8

I am currently working on adding type hints to a project and can't figure out how to get this right. I have a list of lists, with the nested list containing two elements of type int and float. The first element of the nested list is always an int and the second is always a float.

my_list = [[1000, 5.5], [1432, 2.2], [1234, 0.3]]

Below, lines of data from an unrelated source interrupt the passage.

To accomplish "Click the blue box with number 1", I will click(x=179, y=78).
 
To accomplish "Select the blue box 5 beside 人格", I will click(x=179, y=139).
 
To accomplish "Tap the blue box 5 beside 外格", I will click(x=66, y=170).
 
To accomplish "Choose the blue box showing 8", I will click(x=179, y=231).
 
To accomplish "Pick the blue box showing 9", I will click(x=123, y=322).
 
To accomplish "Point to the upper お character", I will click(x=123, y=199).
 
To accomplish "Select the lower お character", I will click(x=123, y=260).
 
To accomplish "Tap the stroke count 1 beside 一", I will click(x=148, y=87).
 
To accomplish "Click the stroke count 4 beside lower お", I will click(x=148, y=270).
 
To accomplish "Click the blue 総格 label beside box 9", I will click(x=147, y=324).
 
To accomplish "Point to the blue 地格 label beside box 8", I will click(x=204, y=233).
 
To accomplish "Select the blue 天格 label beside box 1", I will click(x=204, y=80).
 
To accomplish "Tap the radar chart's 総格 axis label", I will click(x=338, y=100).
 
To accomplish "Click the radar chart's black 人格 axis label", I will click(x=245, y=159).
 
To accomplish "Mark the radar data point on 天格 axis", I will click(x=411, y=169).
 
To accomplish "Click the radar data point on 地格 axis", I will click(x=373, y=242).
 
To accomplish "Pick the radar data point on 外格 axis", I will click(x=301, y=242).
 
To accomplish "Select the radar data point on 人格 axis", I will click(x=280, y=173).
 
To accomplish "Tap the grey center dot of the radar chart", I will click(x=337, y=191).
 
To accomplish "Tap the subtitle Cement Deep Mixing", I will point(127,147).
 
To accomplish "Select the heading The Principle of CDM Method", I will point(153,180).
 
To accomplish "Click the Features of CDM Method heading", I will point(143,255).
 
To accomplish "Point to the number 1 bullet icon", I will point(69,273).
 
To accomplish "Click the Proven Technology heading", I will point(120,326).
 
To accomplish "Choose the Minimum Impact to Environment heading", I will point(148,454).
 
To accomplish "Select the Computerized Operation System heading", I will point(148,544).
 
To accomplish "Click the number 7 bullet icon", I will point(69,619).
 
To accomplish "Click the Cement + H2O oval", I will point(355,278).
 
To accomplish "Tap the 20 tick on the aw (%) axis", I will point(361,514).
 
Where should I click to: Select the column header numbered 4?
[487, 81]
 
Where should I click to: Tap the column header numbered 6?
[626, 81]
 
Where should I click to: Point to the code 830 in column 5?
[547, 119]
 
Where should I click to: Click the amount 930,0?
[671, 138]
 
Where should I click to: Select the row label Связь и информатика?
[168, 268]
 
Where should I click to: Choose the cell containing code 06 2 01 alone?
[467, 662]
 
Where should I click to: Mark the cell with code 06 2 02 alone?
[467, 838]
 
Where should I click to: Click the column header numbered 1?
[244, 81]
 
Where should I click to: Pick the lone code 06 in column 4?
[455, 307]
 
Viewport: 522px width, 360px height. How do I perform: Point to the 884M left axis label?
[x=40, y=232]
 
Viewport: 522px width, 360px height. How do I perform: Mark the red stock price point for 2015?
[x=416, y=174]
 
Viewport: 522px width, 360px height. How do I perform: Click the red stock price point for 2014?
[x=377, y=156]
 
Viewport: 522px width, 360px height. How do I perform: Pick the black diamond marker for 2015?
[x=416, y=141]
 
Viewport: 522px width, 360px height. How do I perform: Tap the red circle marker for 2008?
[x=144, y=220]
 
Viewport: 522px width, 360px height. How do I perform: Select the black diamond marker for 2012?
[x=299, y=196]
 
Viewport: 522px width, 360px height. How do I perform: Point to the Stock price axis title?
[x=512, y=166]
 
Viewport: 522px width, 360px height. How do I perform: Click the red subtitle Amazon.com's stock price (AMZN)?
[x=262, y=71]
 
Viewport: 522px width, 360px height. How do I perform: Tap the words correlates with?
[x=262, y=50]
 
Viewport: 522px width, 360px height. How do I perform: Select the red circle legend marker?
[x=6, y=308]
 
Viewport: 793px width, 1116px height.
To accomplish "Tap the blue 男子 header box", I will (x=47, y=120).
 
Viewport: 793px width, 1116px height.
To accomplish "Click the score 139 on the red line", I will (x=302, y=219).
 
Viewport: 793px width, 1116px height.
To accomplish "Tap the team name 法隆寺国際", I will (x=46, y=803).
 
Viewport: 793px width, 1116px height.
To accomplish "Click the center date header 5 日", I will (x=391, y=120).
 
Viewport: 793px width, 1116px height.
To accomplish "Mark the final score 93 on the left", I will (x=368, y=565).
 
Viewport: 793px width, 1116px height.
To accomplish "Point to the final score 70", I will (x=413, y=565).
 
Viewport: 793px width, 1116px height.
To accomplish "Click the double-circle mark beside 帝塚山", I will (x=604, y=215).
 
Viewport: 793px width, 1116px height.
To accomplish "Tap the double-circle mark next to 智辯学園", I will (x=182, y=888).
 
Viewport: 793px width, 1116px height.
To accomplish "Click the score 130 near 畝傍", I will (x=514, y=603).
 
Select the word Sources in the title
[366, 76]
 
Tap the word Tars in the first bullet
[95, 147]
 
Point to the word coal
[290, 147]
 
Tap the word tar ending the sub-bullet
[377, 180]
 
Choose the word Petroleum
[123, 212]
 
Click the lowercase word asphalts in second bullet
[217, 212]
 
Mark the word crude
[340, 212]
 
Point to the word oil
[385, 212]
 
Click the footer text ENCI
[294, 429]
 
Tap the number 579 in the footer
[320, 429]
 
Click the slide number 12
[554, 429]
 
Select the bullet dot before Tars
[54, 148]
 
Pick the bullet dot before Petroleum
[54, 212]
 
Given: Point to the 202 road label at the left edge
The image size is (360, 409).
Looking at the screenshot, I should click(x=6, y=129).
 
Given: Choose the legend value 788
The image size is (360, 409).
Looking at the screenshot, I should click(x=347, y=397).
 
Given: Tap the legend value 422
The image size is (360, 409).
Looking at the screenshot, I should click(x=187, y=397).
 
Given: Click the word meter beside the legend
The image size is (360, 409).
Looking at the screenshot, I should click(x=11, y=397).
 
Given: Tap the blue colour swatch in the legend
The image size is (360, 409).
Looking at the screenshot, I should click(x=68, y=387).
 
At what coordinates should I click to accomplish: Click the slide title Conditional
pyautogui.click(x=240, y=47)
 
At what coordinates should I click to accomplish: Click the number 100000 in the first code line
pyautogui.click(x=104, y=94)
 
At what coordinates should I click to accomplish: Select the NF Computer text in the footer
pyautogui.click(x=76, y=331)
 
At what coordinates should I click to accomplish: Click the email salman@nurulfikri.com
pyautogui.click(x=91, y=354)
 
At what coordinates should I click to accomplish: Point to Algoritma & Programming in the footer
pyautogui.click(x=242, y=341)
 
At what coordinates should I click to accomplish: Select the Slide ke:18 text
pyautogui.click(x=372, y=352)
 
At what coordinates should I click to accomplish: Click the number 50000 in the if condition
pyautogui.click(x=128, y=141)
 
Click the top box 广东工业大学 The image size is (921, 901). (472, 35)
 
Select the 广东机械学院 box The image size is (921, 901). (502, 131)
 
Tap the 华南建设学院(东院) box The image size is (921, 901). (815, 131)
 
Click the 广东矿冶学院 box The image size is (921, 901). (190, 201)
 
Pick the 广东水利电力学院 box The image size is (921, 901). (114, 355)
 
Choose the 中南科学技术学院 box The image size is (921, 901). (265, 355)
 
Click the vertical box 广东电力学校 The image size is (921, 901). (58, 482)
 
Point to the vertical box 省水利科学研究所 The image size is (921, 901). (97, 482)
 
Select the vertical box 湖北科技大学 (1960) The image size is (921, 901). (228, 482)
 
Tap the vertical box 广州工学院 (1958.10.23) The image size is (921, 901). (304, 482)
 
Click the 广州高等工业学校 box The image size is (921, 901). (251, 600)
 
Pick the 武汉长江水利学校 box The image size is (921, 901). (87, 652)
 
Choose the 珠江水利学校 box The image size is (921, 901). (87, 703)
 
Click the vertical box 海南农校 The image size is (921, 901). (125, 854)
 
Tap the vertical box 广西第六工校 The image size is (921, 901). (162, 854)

I would like to type annotate it so that unpacking the inner list in for loops or loop comprehensions keeps the type information. I could change the inner lists to tuples and would get what I'm looking for:

def some_function(list_arg: list[tuple[int, float]]): pass

However, I need the inner lists to be mutable. Is there a nice way to do this for lists? I know that abstract classes like Sequence and Collection do not support multiple types.

kman
  • 95
  • 2
  • 1
    No, i don't think there is any way to do this with lists. lists in the python type system are homogenous – juanpa.arrivillaga May 11 '22 at 10:34
  • 3
    while tuples aren't mutable, your enclosing list is, so you can replace the entire tuple – joel May 11 '22 at 10:44
  • I'm not flagging it as a duplicate, but does this answer your question? [Existence of mutable named tuple in Python?](https://stackoverflow.com/questions/29290359/existence-of-mutable-named-tuple-in-python). The accepted answer suggests using module `recordclass` from pypi. – Stef May 11 '22 at 10:47
  • @Stef The post suggests using a third party class which I would rather avoid doing. I was looking for a solution more focused on type hinting, with clever sub-classing or something similar. – kman May 12 '22 at 09:42
  • @joel That's what I've ended up going with, thank you for the suggestion. – kman May 12 '22 at 09:42
  • @kman I see you found a way to drop your requirement of mutability, as joel suggested. Sadly I can't do that... I've started a bounty here. – Pedro A Sep 19 '22 at 03:31
  • 1
    It's not possible. See [Specify length of Sequence or List with Python typing module](https://stackoverflow.com/questions/44833822/specify-length-of-sequence-or-list-with-python-typing-module). – aaron Sep 19 '22 at 04:26

3 Answers3

4

I think the question highlights a fundamental difference between statically typed Python and dynamically typed Python. For someone who is used to dynamically typed Python (or Perl or JavaScript or any number of other scripting languages), it's perfectly normal to have diverse data types in a list. It's convenient, flexible, and doesn't require you to define custom data types. However, when you introduce static typing, you step into a tighter box that requires more rigorous design.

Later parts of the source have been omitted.